I was literally going to rehab five days a week, three hours every day, not seeing any progress some weeks, then seeing big gains the next.  There were a lot of ups and downs during that time.
I still can’t fully extend my left arm right now.  I’ve had some left wrist issues along the way from a little bit too much pressure on that joint and the ligaments.
Like I said before, I’m trying to manage this the best I can, get as much treatment at tournaments and away from tournaments and go from there.

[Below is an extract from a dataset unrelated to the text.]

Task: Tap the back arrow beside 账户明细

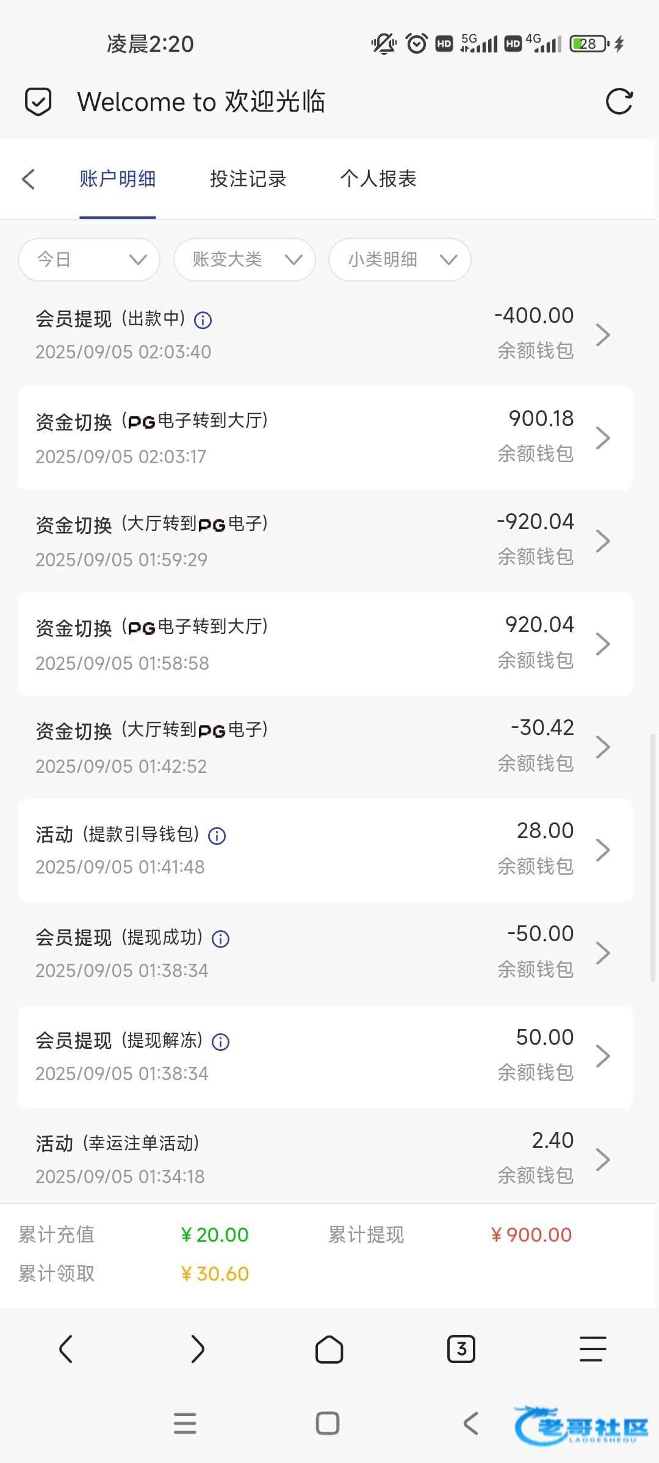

Q.  Taylor, what has it been like working with Zina?  What has she brought to your training and improvement in the last year or so?
TAYLOR TOWNSEND:  It’s definitely been great.  I’ve had a lot of fun working with Zina, as well as my other coach in Chicago Kamau Murray.  We’ve been working a lot on mental training.  We’ve been working physically on the court.  But a lot of mental training, understanding the game, understanding how to play the game.  Basically that’s it really.
There wasn’t that much tweaking we did with my strokes.  There wasn’t really anything we had to do there.  It was more me getting an understanding for how to play the game.  Actually what they’ve both brought to the table is mental training.  The mental training has just been really key.
That’s what we’ve been working on.  It’s been great.  I’ve enjoyed my time with both of them.  I’m really looking forward to going over to Europe with them.

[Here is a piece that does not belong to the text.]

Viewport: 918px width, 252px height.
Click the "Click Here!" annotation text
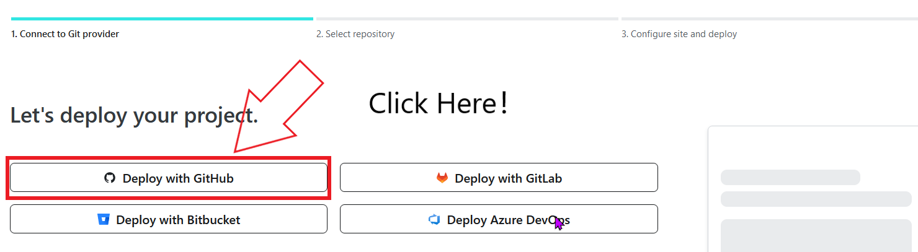tap(439, 103)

Q.  Could you talk about the process of the wild card, determining the winner on the USTA Pro Circuit through the Har‑Tru USTA Pro Circuit Challenge.  Do you like the process?
TAYLOR TOWNSEND:  I liked it.  I think that it is a great opportunity to not only increase the competitiveness in the 50K’s, but it’s a great opportunity for all the Americans to have a shot at something so big.
I mean, I think it’s very fair because whoever wins it earned it.  It’s not like you’re given it.  It’s not just placed in the palm of your hand.  You earned it with your sweat, hard work, the tournaments you played.  I think it’s a great process.  I think it’s very fair.
I also think that it’s great that we can have that reward at the end of those three tournaments.  It’s very rewarding to win tournaments, but to know we also get a wild card into the French Open is even more satisfying.
I really like the process and I think it’s really fair and I think that it’s great.
ROBBY GINEPRI:  Yeah, same.  Huge advocate for the wild card playoffs.  It brings a lot to the table.  There’s no question of who deserved it or who got it.  Like Taylor said, we earned it.  We’re the ones that reap all the benefits from it now, get a main draw wild card for Paris.
I like how they did it her in Atlanta for the Australian wild card shootout as well.  Hopefully we continue it down the road.  It’s good for American tennis.

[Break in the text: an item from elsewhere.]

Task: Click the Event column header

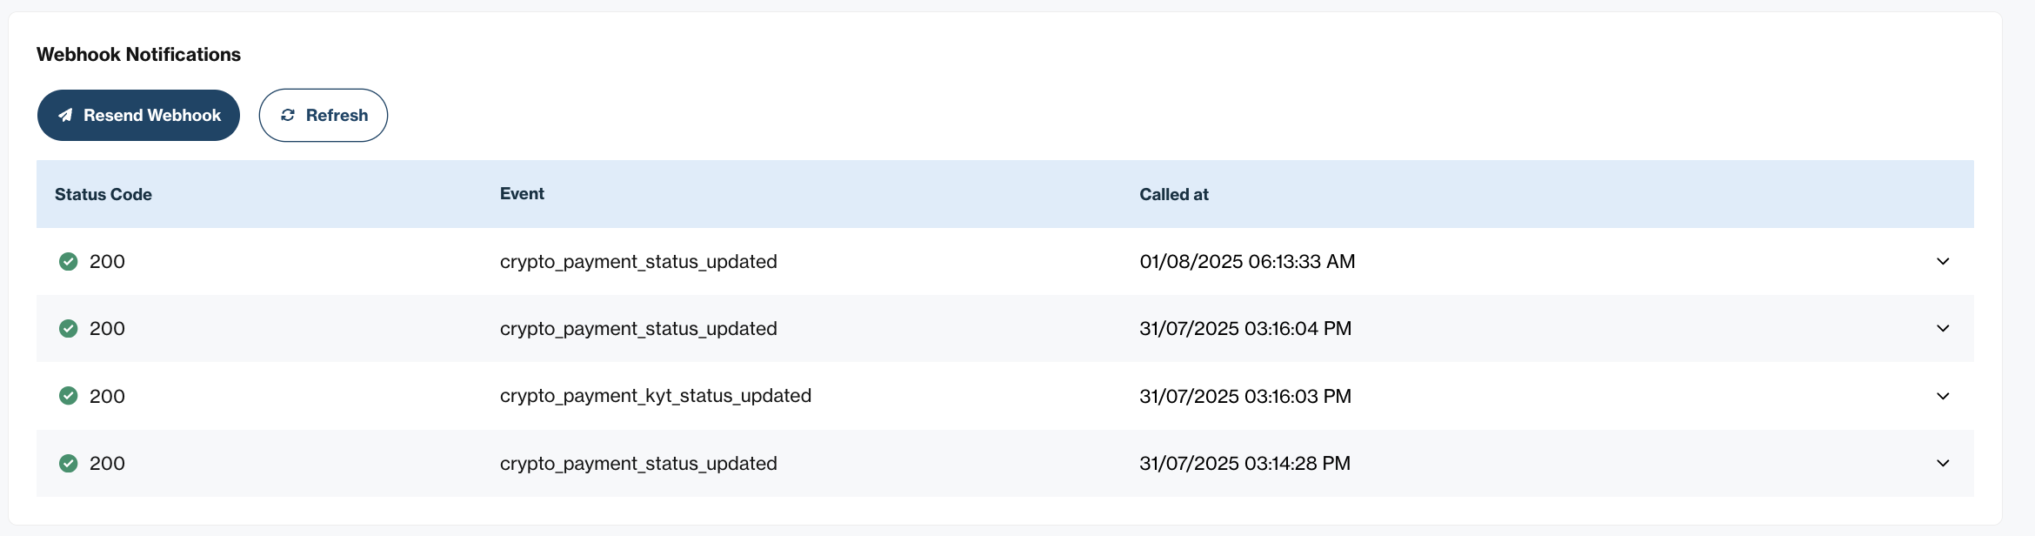Action: [522, 193]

Q.  Robby, you’ve had really good results at the French in the past with a couple fourth‑round appearances.  Have you set any goals for yourself there this year?
ROBBY GINEPRI:  Haven’t really sat down and planned out and say I want to reach the fourth round again or whatnot.  Wasn’t even on the radar a couple months ago.
It’s a huge bonus for me.  First four or five years I played Paris, I lost first round.  To break through in ’07 and ’08 to get to the fourth round, then 2010 I proved I could do it again, beat tough guys over there in five sets.  Bring my A game over there and see how it goes.

Q.  Taylor, making your Grand Slam debut, do you have any goals set for yourself there?
TAYLOR TOWNSEND:  I mean, as far as rounds are concerned, not really.  I just think for me I want to embrace the moment, embrace every opportunity that comes my way, and just enjoy the moment.  This is my first Grand Slam main draw.  It’s a lot to take in.  It’s an honor and a privilege just to be there.
I don’t want to just be happy to be there; I want to compete and do the best that I can.  I think if I do the right things and everything, it will take care of itself.

Q.  Robby, if you do well in France, if you feel okay, what could be your schedule for the rest of the season?
ROBBY GINEPRI:  I’d probably stay over there and play a lot of the grass court tournaments.  Obviously my ranking has plummeted a lot in the last couple years.  It would be a question of what events I could even get into.  I’d be playing quallies I’m sure at most of them.
I’ve always liked playing Queen’s Club, Eastbourne.  I don’t think I’d be getting into Wimbledon, so I’d have to play quallies of that.  Then I’d come back and prepare like I always do for a great hard court season.
There’s the tournament here in Atlanta, my hometown event.  I get amped up for that and go there.

Q.  Do you think anything about the US Open?
ROBBY GINEPRI:  Oh, yeah.  The whole US Open Series, any tournaments I could get into and play and qualify, I would obviously love to be a part of that.
I have a lot of special memories from playing the Open.  It’s always been my dream to play that tournament.  If I can still continue to be there and play there, I would obviously come back and show up and execute my skill set there every match, try to get some W’s.
TIM CURRY:  Thanks, Taylor and Robby, for the time.  Good luck overseas.
Har‑Tru Sports, which is sponsoring the Clay Court Wild Card Challenge for the second year of a three‑year deal, is also launching a Be One With the Clay video contest this year where tennis fans can create a video demonstrating how clay courts impact their game.  The contest closes on May 31st and the winner receives a trip to Palm Springs.  For more information, visit www.beonewiththeclay.com.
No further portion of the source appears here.